Using the data beneath this instruction, retype only the lines from the one that contains "[Bor&#229;s Cotton Oline" down to the one that contains "Adresse du magasin (177, 2482)", both included, exactly as they appear.
** DATA PROVIDED follows **
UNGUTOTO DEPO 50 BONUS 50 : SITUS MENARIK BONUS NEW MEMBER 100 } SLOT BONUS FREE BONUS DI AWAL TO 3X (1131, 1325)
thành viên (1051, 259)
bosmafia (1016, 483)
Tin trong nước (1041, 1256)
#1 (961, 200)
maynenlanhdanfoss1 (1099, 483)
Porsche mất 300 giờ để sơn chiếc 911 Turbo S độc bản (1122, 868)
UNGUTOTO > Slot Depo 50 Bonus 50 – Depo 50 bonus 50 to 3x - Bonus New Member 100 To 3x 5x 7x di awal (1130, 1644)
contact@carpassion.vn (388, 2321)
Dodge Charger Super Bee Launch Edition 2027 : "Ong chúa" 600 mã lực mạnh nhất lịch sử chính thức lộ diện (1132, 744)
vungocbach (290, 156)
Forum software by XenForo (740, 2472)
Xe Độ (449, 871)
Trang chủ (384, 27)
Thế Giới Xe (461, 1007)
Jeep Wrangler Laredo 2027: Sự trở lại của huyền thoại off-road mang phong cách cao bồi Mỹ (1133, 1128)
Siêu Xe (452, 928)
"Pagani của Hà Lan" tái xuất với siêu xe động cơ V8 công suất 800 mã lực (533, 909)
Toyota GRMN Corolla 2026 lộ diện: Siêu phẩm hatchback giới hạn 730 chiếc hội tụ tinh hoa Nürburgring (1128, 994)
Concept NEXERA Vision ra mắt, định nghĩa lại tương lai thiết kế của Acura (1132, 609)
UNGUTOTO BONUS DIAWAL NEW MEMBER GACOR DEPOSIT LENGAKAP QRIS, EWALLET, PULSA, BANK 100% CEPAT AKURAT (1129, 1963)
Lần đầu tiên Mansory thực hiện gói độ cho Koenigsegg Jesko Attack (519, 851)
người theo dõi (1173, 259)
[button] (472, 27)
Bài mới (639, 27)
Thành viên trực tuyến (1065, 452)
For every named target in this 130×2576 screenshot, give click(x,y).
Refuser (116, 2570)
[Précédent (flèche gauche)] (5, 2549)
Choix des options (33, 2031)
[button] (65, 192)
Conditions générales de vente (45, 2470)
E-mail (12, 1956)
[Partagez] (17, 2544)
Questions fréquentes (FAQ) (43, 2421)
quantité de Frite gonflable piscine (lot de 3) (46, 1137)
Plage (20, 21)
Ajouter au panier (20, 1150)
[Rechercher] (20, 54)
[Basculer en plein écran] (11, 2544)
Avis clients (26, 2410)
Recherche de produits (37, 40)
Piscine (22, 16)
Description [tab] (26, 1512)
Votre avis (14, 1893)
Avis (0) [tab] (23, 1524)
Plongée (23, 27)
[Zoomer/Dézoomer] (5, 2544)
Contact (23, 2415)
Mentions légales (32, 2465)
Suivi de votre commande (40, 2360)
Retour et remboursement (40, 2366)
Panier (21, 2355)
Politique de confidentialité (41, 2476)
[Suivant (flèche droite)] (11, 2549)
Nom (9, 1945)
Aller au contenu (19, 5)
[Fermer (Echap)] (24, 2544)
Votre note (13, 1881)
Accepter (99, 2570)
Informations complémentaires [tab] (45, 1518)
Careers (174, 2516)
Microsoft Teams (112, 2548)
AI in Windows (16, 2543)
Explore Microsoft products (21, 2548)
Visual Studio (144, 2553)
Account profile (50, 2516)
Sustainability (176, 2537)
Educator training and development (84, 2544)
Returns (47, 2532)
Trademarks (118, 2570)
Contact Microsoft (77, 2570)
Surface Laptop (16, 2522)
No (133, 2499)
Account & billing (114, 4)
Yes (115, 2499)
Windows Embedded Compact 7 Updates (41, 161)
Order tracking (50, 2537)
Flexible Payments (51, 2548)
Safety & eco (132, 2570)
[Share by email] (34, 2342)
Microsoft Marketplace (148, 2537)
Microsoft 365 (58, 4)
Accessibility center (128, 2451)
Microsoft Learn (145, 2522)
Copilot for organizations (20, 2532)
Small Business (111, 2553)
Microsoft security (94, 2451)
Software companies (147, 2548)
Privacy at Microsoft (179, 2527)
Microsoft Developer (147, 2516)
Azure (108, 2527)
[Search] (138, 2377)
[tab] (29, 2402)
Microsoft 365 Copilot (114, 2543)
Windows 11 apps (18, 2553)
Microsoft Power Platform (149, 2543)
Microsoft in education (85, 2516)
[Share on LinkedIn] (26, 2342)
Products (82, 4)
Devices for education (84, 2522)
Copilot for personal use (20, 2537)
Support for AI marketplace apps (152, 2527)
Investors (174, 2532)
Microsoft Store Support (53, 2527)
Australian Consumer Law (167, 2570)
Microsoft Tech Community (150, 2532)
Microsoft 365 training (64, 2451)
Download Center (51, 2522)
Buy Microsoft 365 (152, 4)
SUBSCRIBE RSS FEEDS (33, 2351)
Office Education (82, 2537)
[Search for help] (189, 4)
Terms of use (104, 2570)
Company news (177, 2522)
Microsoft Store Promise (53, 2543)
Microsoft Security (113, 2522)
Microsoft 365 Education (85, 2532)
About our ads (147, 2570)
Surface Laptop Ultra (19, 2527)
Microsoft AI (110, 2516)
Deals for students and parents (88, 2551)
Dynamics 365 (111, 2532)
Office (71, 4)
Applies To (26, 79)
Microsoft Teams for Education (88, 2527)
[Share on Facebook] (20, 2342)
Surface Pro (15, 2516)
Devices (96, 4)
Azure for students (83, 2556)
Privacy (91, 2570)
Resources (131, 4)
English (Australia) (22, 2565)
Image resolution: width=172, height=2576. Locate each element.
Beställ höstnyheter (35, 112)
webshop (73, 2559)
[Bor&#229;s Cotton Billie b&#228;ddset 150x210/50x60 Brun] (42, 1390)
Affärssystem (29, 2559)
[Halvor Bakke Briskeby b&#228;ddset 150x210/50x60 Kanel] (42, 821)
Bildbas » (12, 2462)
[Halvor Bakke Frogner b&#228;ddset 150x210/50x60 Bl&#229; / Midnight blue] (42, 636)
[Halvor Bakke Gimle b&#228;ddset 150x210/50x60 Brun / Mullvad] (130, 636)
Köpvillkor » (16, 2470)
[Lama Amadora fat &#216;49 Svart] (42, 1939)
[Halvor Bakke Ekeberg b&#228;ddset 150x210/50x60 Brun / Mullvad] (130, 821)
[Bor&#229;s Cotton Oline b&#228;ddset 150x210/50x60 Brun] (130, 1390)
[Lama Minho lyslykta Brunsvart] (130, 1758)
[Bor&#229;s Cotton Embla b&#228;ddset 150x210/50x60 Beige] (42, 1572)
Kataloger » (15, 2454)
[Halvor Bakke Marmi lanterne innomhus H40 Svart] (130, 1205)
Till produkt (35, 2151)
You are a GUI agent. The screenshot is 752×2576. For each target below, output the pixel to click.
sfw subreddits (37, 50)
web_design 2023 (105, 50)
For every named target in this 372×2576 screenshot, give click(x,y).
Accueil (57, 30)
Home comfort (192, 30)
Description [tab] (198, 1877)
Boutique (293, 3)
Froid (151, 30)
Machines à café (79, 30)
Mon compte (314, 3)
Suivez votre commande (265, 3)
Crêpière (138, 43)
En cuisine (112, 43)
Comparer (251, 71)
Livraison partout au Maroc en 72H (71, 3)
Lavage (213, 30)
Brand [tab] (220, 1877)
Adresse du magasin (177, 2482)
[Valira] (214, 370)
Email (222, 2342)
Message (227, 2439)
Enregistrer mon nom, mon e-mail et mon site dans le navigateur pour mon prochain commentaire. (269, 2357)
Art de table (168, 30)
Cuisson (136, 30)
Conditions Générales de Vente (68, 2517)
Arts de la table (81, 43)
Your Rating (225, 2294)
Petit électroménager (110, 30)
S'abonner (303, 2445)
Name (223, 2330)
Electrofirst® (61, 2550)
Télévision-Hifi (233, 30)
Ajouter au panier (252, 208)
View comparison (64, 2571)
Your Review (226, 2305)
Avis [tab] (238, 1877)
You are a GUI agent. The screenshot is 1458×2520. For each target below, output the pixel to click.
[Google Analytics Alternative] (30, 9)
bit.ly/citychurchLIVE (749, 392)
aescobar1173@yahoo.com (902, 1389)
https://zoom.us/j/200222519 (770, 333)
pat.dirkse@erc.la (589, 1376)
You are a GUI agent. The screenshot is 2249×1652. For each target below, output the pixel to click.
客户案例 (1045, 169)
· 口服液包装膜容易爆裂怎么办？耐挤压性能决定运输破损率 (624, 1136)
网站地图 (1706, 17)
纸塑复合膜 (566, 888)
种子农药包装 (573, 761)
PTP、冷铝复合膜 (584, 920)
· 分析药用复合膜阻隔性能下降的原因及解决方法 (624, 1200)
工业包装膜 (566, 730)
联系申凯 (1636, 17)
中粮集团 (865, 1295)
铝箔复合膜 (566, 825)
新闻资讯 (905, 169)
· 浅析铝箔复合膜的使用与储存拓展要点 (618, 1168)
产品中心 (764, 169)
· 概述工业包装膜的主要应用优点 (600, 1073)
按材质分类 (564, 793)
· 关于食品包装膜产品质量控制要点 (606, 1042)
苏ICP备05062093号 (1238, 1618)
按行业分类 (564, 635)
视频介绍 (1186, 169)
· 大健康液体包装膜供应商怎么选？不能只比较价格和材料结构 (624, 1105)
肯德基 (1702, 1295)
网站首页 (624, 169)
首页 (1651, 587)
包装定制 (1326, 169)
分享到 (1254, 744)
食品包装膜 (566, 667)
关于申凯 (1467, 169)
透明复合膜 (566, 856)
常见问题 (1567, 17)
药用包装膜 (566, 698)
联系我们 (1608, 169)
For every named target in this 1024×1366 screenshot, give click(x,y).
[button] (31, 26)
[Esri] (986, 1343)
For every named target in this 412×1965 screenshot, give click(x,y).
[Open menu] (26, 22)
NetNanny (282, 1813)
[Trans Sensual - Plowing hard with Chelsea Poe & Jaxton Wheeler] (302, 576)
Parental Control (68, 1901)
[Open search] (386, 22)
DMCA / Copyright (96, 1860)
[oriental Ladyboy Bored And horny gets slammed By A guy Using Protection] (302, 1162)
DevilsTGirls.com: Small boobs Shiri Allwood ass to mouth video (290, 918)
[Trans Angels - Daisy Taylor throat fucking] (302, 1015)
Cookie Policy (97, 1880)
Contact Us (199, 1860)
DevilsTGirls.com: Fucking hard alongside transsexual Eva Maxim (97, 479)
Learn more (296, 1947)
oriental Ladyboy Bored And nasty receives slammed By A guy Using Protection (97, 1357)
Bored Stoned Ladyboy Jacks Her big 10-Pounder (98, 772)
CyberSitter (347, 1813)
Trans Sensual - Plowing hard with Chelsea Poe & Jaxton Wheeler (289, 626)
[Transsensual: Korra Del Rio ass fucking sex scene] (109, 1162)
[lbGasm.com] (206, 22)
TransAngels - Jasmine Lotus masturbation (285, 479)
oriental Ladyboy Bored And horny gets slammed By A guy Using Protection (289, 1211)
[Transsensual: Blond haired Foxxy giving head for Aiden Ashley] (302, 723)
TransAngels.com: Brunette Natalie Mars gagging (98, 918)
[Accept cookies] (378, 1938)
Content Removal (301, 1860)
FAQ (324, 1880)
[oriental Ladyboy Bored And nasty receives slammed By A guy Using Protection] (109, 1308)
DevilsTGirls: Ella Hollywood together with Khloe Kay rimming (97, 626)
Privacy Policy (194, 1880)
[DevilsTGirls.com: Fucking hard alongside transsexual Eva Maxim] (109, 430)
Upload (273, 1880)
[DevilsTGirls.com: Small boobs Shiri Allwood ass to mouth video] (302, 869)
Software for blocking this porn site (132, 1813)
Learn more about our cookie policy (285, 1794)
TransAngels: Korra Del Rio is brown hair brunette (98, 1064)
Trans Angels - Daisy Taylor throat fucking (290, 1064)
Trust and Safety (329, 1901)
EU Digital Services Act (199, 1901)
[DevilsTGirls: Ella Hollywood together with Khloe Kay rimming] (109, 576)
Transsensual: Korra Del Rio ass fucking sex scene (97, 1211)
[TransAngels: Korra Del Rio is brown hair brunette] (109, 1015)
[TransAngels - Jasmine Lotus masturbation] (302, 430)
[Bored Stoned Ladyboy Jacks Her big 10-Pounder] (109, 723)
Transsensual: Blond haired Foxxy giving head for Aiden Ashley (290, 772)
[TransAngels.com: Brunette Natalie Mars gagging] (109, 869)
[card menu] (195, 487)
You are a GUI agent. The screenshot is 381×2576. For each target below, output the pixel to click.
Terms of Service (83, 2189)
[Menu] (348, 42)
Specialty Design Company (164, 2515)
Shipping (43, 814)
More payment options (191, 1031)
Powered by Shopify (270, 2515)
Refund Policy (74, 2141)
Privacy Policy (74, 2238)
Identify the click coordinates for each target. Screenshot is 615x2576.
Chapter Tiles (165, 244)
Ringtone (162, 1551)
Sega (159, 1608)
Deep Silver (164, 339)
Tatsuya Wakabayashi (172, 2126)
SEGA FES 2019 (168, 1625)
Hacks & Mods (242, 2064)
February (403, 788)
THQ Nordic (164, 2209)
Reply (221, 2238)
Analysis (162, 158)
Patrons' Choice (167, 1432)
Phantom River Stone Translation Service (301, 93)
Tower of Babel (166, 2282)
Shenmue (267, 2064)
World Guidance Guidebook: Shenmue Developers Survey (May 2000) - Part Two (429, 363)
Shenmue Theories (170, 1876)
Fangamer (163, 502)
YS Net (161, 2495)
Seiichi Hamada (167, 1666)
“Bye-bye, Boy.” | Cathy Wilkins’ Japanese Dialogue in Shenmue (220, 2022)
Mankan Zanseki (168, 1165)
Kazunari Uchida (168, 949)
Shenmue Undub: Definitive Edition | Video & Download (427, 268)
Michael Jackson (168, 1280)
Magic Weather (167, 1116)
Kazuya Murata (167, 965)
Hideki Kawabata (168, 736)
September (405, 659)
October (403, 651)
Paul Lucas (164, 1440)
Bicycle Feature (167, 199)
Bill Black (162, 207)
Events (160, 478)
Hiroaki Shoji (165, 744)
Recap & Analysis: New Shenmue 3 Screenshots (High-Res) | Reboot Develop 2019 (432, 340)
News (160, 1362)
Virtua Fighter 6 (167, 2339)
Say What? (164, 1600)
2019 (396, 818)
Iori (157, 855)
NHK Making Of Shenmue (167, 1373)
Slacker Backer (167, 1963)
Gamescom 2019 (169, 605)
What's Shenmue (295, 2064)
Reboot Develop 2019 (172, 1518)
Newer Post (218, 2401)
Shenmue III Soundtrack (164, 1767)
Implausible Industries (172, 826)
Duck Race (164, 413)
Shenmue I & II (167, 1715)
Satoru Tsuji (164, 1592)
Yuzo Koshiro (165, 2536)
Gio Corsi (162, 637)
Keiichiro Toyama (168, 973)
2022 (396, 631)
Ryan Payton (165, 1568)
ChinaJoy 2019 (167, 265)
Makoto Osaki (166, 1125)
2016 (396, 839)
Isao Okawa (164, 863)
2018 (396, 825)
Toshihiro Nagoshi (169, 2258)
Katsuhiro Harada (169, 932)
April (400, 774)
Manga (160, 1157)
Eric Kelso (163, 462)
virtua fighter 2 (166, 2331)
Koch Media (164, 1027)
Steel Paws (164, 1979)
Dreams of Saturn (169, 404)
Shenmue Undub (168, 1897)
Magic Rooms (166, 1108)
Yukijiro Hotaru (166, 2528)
** End of DATA PROVIDED **
▶ [OUTPUT BELOW]:
[Bor&#229;s Cotton Oline b&#228;ddset 150x210/50x60 Brun] (130, 1390)
[Lama Minho lyslykta Brunsvart] (130, 1758)
[Bor&#229;s Cotton Embla b&#228;ddset 150x210/50x60 Beige] (42, 1572)
Kataloger » (15, 2454)
[Halvor Bakke Marmi lanterne innomhus H40 Svart] (130, 1205)
Till produkt (35, 2151)
You are a GUI agent. The screenshot is 752×2576. For each target below, output the pixel to click.
sfw subreddits (37, 50)
web_design 2023 (105, 50)
For every named target in this 372×2576 screenshot, give click(x,y).
Accueil (57, 30)
Home comfort (192, 30)
Description [tab] (198, 1877)
Boutique (293, 3)
Froid (151, 30)
Machines à café (79, 30)
Mon compte (314, 3)
Suivez votre commande (265, 3)
Crêpière (138, 43)
En cuisine (112, 43)
Comparer (251, 71)
Livraison partout au Maroc en 72H (71, 3)
Lavage (213, 30)
Brand [tab] (220, 1877)
Adresse du magasin (177, 2482)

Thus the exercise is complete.